Dataset content:

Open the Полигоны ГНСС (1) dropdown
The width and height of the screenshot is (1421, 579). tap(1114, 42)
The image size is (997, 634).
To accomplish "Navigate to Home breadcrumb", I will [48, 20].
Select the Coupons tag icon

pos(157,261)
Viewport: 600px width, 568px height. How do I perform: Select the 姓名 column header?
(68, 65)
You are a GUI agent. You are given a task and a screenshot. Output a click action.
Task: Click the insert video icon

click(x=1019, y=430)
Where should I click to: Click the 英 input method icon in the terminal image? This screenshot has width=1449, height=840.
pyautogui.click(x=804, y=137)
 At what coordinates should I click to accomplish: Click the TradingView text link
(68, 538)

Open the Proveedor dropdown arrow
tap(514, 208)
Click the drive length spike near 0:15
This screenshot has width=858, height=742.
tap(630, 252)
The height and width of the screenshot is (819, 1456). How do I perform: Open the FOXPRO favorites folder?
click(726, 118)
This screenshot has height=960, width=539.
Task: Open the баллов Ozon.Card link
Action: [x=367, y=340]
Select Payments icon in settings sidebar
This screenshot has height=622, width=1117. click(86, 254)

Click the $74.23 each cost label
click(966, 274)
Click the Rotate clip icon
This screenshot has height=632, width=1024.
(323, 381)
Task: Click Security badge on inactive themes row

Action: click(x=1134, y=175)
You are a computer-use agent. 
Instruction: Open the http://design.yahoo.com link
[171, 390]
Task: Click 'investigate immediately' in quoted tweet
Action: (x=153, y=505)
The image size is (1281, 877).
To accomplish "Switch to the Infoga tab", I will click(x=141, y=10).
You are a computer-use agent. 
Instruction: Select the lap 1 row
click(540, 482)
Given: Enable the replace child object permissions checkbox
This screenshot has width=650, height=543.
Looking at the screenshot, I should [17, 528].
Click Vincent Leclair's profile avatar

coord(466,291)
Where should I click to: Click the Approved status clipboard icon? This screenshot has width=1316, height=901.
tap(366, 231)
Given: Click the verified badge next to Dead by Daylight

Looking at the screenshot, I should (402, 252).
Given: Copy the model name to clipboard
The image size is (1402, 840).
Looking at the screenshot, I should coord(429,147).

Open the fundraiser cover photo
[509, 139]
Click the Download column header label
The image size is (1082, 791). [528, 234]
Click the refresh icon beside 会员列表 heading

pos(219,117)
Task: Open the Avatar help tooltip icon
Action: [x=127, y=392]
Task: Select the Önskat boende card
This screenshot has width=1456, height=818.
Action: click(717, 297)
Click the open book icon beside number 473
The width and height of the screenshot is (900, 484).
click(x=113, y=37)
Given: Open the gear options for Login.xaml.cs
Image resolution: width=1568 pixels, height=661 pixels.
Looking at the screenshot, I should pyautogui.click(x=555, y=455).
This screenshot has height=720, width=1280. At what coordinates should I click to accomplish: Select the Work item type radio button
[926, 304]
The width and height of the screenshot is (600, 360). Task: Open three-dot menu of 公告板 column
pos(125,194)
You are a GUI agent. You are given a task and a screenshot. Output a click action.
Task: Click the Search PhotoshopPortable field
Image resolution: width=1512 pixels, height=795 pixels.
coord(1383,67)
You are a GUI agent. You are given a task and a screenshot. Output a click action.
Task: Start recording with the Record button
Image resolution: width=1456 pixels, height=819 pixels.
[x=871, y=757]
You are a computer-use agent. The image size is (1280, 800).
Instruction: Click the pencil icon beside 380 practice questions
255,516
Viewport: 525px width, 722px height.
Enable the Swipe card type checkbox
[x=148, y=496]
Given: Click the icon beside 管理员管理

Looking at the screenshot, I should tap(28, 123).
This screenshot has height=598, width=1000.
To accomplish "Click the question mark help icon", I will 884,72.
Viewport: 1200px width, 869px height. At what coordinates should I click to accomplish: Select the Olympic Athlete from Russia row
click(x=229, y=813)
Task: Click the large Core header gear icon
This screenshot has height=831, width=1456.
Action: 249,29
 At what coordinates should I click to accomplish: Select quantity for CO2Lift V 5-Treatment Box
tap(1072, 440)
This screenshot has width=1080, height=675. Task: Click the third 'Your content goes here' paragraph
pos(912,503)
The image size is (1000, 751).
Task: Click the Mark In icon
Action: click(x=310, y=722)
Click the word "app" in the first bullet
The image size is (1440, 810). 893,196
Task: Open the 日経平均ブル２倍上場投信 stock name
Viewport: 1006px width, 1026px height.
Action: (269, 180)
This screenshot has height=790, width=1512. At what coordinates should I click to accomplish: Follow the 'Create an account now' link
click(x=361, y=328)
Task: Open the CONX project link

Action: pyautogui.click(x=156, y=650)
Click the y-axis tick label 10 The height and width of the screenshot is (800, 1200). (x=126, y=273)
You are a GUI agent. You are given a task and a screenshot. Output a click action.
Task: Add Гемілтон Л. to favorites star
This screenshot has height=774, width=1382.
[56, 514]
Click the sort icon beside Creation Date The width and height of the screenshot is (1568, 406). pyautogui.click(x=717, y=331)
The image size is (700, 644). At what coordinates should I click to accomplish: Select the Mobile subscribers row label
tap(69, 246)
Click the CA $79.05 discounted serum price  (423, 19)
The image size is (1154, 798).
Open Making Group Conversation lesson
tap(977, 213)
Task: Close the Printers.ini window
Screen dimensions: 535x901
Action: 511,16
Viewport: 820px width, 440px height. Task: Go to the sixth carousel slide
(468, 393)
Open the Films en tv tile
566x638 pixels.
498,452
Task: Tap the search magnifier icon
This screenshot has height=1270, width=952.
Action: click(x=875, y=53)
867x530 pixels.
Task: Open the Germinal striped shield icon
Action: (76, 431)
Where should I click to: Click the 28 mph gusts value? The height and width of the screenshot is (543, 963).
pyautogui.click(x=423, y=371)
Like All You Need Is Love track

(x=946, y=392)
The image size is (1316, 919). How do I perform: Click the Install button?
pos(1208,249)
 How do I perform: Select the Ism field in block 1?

Task to carry out: From the material above, list every line containing the string "name", matching case exactly.

Exercise solution:
Given: Copy the model name to clipboard
Task: Open the 日経平均ブル２倍上場投信 stock name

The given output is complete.